5. Transfer filled jars to a canning rack, submerge in a canning pot of gently boiling water (jars should be covered by at least 1″ of water), and process for 10 minutes. Carefully lift jars from water with jar tongs and place on a dish towel at least 1″ apart to let cool undisturbed for 24 hours. To test that jars have properly sealed, press on center of each lid. Remove your finger; if lid stays down, it’s sealed. Refrigerate any jars of pickled peaches that aren’t sealed; use within 4 weeks.


DIY Pita Bread

This recipe works! Two successful batches later I am beside and puffed up like a proud penguin. I MAKE BREAD. Edible, tasty, looks-like-store bought bread. Raawwwr. Thanks to the Wimbush Family Pita Bread recipe for the instructions and confidence.

1 TBS yeast (Equals one of those square yeast packages that comes in sets of 3 in the baking aisle)
1 ¼ cup warm tap water
1 1/2 tsp salt
1 cup whole wheat flour (This makes it taste better and is healthier)
2 – 2 ½ cups all-purpose white flour
You’re gonna want an electric mixer too

Dissolve the yeast in water for about 5 minutes in the bowl of an electric mixer. Add salt and whole wheat flour plus ½ cup of white flour. With the dough hook attachment, beat to make a batter. Add additional flour until a rough, shaggy mass is formed. (It will break apart and look kinda rough). Add a bit more flour and knead 6-8 minutes until dough is smooth and elastic. (It will form a cohesive glob on the hook).

Turn dough onto a lightly floured surface and divide into 6 pieces for larger pitas or 10 for smaller. Add more flour if it is too sticky. Form dough into balls, then flatten with a rolling-pin into ¼ inch thick discs. TIP: Try and keep an even thickness as this is what helps them ‘puff’. Thinner ones cook faster and puff more; thicker ones turn out more like a naan bread.
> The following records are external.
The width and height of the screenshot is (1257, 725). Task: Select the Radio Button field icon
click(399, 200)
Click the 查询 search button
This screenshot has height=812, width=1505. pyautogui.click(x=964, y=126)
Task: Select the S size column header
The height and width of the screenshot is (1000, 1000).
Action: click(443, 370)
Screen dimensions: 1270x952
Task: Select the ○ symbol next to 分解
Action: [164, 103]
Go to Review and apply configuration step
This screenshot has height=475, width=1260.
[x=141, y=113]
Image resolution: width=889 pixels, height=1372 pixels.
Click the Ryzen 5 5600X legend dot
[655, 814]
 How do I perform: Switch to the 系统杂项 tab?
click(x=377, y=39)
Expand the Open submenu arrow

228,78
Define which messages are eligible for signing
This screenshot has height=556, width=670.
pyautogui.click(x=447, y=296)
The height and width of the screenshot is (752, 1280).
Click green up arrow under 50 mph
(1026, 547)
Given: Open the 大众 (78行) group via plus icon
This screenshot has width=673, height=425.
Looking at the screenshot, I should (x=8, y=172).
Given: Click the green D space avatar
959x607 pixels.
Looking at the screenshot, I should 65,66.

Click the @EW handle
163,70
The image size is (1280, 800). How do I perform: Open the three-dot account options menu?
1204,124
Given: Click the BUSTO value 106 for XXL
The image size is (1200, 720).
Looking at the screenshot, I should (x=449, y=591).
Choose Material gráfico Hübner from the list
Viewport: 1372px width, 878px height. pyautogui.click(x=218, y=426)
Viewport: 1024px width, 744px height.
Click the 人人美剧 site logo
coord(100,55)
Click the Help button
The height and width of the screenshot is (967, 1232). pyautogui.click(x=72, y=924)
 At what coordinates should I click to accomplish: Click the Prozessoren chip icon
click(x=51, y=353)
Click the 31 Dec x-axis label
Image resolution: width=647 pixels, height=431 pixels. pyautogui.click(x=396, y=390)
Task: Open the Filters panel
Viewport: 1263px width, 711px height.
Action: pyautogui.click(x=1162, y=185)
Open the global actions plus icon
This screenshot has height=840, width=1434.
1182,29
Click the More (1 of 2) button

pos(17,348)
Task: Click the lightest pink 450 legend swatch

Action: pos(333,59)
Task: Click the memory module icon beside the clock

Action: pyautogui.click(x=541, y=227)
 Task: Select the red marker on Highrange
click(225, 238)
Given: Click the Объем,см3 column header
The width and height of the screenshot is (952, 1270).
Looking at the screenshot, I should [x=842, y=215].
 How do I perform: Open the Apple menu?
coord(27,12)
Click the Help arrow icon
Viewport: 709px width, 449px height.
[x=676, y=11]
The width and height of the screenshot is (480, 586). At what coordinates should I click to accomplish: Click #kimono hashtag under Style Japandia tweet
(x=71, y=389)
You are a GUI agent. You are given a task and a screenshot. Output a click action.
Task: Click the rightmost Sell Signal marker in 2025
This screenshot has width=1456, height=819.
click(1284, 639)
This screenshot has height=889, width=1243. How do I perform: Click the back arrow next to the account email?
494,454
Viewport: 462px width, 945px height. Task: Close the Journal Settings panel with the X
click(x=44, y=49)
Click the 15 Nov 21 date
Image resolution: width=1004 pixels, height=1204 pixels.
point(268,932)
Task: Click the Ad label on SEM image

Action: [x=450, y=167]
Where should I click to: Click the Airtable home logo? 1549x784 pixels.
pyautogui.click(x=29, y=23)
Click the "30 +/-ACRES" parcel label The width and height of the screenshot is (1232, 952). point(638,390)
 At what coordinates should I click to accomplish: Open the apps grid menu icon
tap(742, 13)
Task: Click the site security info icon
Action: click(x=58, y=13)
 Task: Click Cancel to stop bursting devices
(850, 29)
Lightly flour 2-3 cookie sheets and set on top of the stove. Preheat to 425 F. With a large spatula or your hands, move the flattened disks to the cookie sheets. Let them rest on the floured surface on or near the stove for 30-40 minutes until slightly puffed. Don’t worry if they don’t double in size or look perceptibly larger. They’re okay. You should be able to smell the yeast and when you poke ’em, your finger should leave a little dent. If not, whatever — worst case scenario is that you’ll make crackers instead of pitas.

Bake 10-15 minutes until light golden. Stick around for the first five minutes of baking when the pitas perform their magic and puff up from flat pancakes to proud, four-inch high pitas. It’s epic. Store bought and the Pioneer Woman ain’t got nuthin’ on me!

Cool completely before storing or risk stale pitas. Apparently you can also freeze ’em, but they haven’t stuck around long enough yet for me to attest to that.